Un musicien est en train de jouer devant le public pendant qu’un autre artiste montre ses œuvres lorsqu’une horde de policiers débarque dans la salle, interrompt la séance, fait sortir les spectateurs, les mains sur la tête, et embarque quelques participants.

La scène se passe à Bruxelles. Pas à Téhéran. Ni à Kinshasa. Même pas à Damas.

Ce sont de vrais policiers, pas des provocateurs déguisés. Des « Feds » avec les braves pandores du bourgmestre de Bruxelles.

On nous a dit qu’il y avait des étrangers dans la salle, explique notre populaire ministre de l’intérieur. Certains d’entre eux pire que des étrangers : des réfugiés. Un statut intermédiaire entre l’homme de Neandertal et l’animal de (mauvaise) compagnie.

Mr Jambon qui connaît le pouvoir des mots a compris que sa fonction est de garder l’Intérieur à l’abri de toute influence extérieure. Oubliant que si l’on ferme les portes et les fenêtres, on meurt étouffé.
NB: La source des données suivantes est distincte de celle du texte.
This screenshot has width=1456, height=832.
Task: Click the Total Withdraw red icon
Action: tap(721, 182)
Les artistes ne sont pas au-dessus des lois. Mais quand ils sont en représentation, ils ne sont plus de simples individus, des quidams anonymes, ils nous apportent aux spectateurs qui se sont rassemblés une part d’âme. Ils ne sont ni Belges ni étrangers. Mais des passeurs de rêve, ce qui, autant que le pain, est indispensable à la survie de notre société.
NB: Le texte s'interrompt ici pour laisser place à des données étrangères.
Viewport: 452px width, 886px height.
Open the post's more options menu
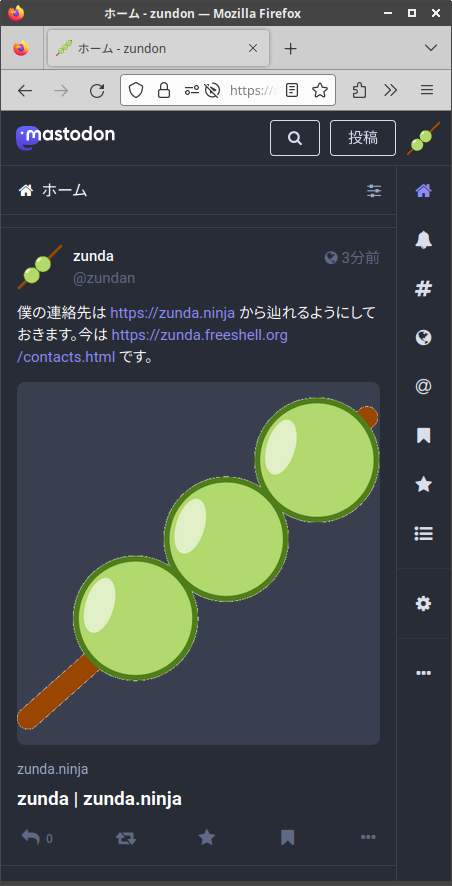[x=368, y=837]
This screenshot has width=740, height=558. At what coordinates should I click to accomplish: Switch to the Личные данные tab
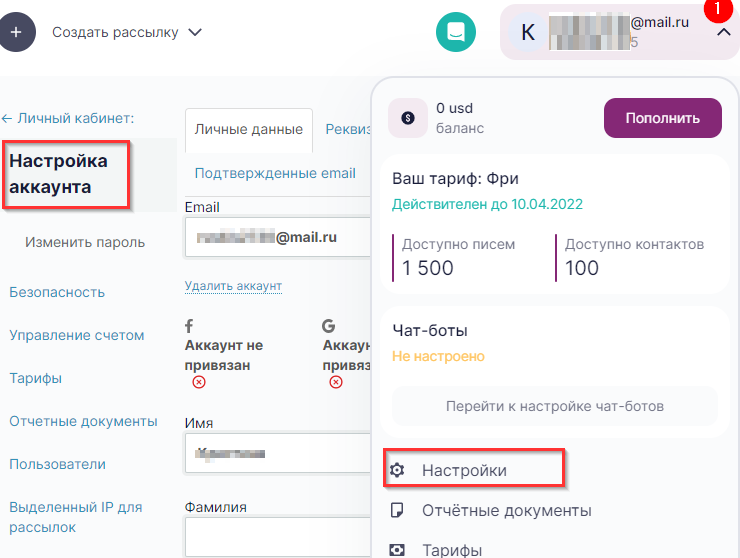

La violence provoquée par le vice-premier ministre rappelle cette phrase redoutable lancée par le tsar aux Polonais après l’annexion du royaume par la Russie : « Fini de rêver ! »

Dans son superbe roman « Station Eleven » (édit. Rivages), Emily St John Mandel raconte l’histoire d’une troupe de théâtre ambulant circulant sur les routes américaines après une apocalypse et qui joue Shakespeare devant les survivants. « Survivre ne suffit pas », telle est leur devise.
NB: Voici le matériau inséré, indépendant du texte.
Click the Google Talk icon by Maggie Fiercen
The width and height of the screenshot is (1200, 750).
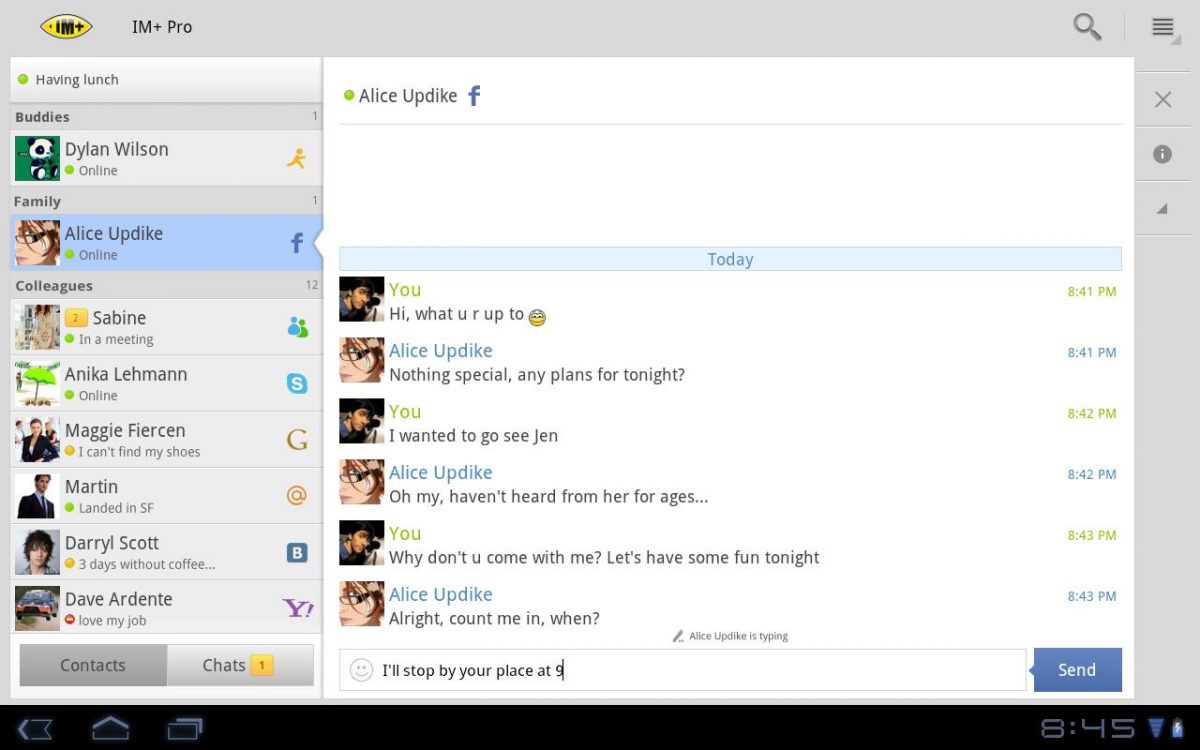click(297, 439)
On ne comprend pas pourquoi Jan Jambon s’en prend soudain aux immigrés, lui qui avait, dès sa prise de fonction, déclaré que « Les gens qui ont collaboré avec les Allemands avaient leurs raisons. » Une telle compréhension pour ceux qui avaient flirté avec les envahisseurs aurait dû rassurer tous ceux qui aujourd’hui accueillent des étrangers.

Mais, faisant preuve d’une irrationalité dont on accuse généralement les artistes, lui qui se montrait si humain avec les Allemands perd toute bienveillance lorsque nos visiteurs débarquent d’un autre coin de la planète.

Quelle mouche l’a piqué ? A-t-il agi sur conseil de son collègue Francken, qui a toujours raison depuis qu’il caracole dans les sondages ? Qu’il se rappelle de cette réplique de Molière : « Hélas, qu’avec facilité, on se laisse persuader par les personnes que l’on aime ! »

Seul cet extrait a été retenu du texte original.